Excerpted passage:
============================================================

The Journey of Tite Tiénou

By friends, colleagues, and former students
“Exactly where God wants you”
It was midnight or later when the student left the library. He looked up and saw a light in his seminary professor’s second-floor office. Going up and finding a welcome, he confessed to being at a loss as to what to do with his life. “All that I am sure of is that God loves me and he exists.” Looking him in the eye, the professor responded, “That’s exactly where God wants you.”
Today the student, Scott Moats, finds himself chief academic officer of Crown College, a Christian and Missionary Alliance school outside Minneapolis, Minnesota.
On that midnight hour in 1986, it was Professor Tite Tiénou who assured Moats of the primary importance of his spiritual foundation. Tiénou taught theology and missiology at the Christian and Missionary Alliance (C&MA) seminary, in Nyack, New York. Being “exactly where God wants you” involves both spiritual foundation and year-by-year leading. Tiénou found his spiritual foundation in his pastor-father’s home in Burkina Faso, West Africa; his career path was to involve eight major moves and three continents.
Tite Tiénou was born January 16, 1949, in Sanekuy, Mali, then a part of French West Africa. A Muslim-majority nation, Mali wasn’t always welcoming. So in Tite’s early years the family relocated to the other side of the border, in Burkina Faso (formerly Upper Volta). The American missionaries in Bobo-Dioulasso, a city of nearly a half million, used the English “Titus” while the locals preferred “Tite,” the French version. Tite’s pastor-father, Pierre—who was actually his step-father, his father having died of a snake bite when Tite was very young—made sure that his children had nothing to do with Bobo culture, beliefs, and practices. The family viewed the wider community as rooted in African idolatry.
The Christian grade school that the Tiénou children attended, founded by the C&MA, was back on the other side of the border, in Mali. A newly arrived missionary, Milton Pierce, who relied on Pierre Tiénou for language mentoring, remembers helping a group of youngsters get to school in the rainy season. On one occasion the missionary’s car got only so far before the road turned to a waterway. Pierce reports, “We had no choice but to let the boys finish their journey by foot. They put their few belongings on their heads and, wending their way up to their waists in the water, disappeared into the distance.” Tite was eleven years old.
Following grade school, Tite attended the Cours Normal Protestant school in Daloa, Côte d’Ivoire (Ivory Coast), and then the Lycée Ouzzin Coulibaly, in Bobo-Dioulasso, back in Burkina Fasso. His family lived some distance away, so missionary Pierce rented for Tite a one-room dwelling in the city. It was equipped with a kerosene lamp, a simple table and stool, and a bamboo bed with a hard mattress. Tite distinguished himself by winning prizes for academic excellence, all the while learning English from the Pierces.
At a time when missionary policy discouraged out-of-country education, the Pierces secured a work scholarship for Tite to attend the C&MA college in Nyack, New York, beginning fall term 1968. (The scholarship involved cleaning local IBM offices.) Paul Rentz, who was to be Tite’s fellow student, met him at the airport. One of the first things he discovered about this young man from West Africa was that he had no coat. On the way back to Nyack they stopped at Korvettes department store and bought a coat for the coming winter. Rentz remembers that Tite got him through French class. In three years Tite earned a BS in theology, cum laude.

============================================================

The task:
Answer these questions from the profile of Tite Tiénou above:
1. In what year did Scott Moats find Tiénou in his office at midnight?
2. How did Tite's father die?
3. What work did Tite's scholarship to the Nyack college involve?

============================================================

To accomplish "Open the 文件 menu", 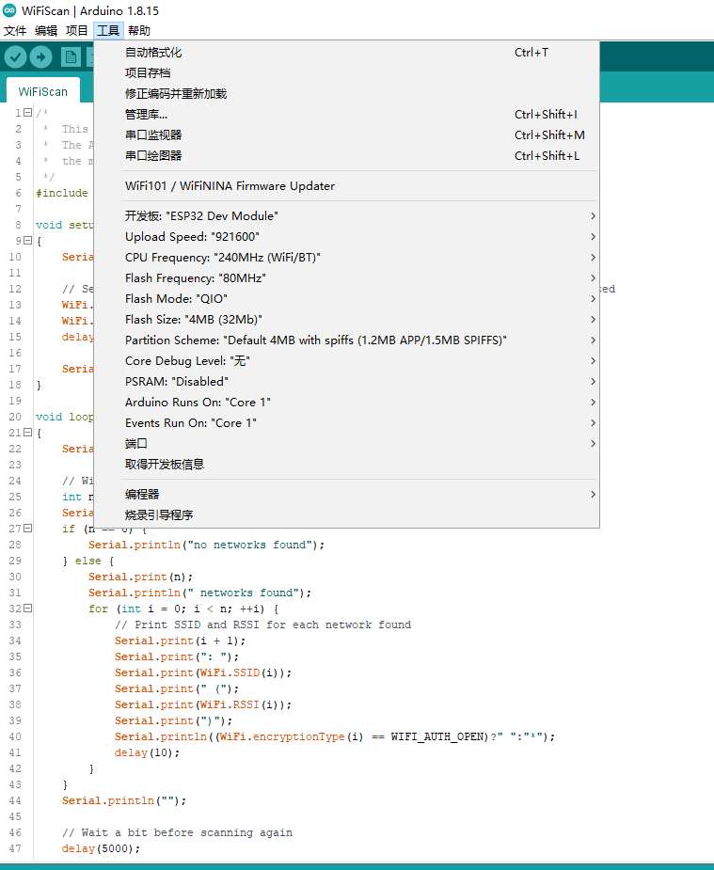I will pyautogui.click(x=15, y=30).
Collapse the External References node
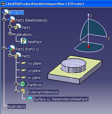Image resolution: width=112 pixels, height=114 pixels. [16, 91]
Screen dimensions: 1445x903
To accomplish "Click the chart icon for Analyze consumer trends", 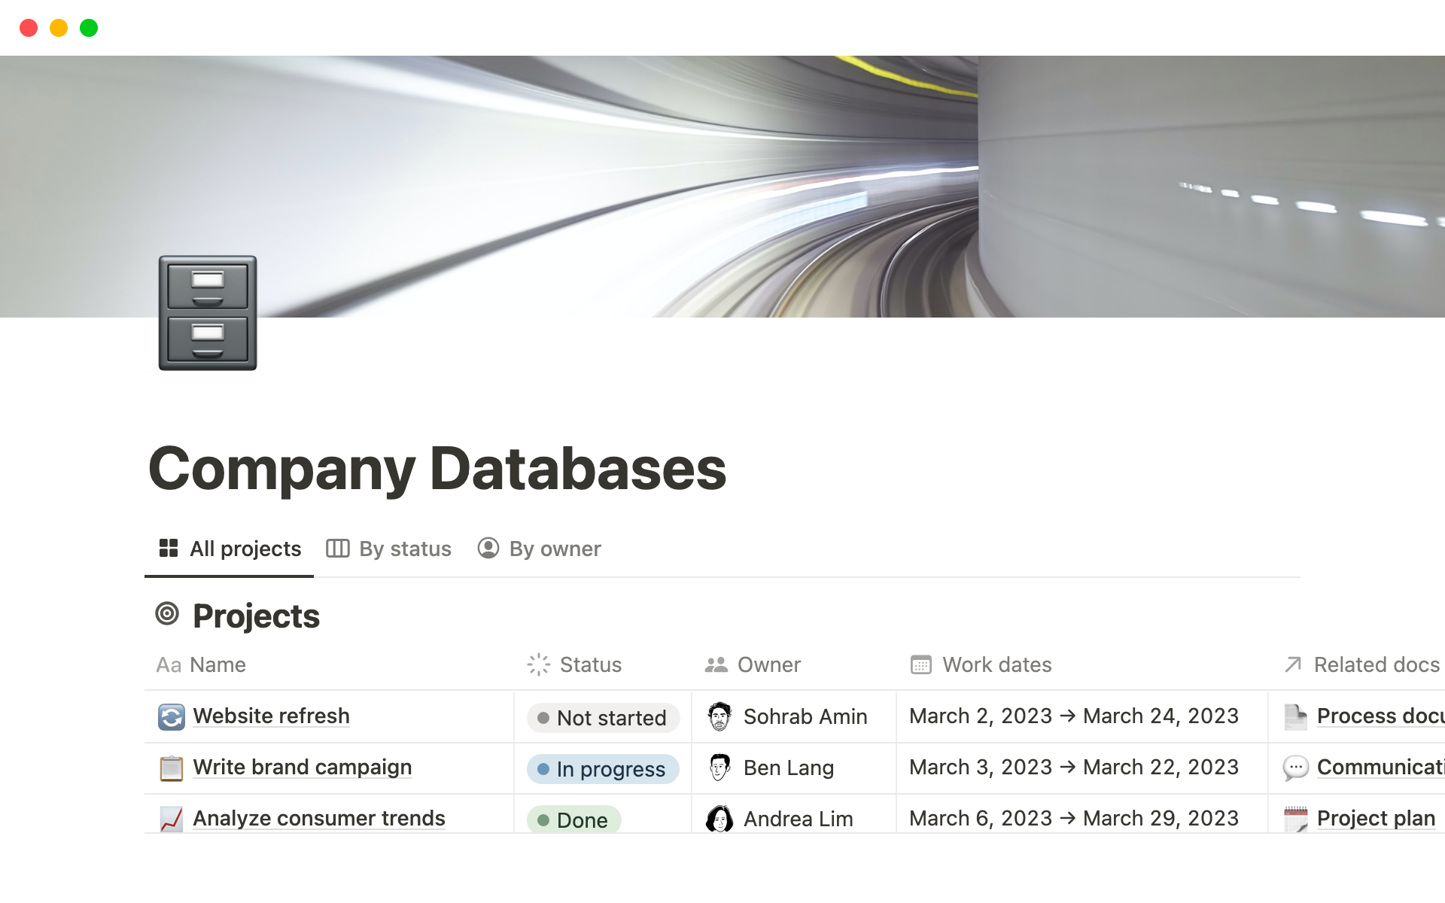I will click(171, 819).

============================================================

Task solution:
1. 1986
2. He died of a snake bite when Tite was very young.
3. Cleaning local IBM offices.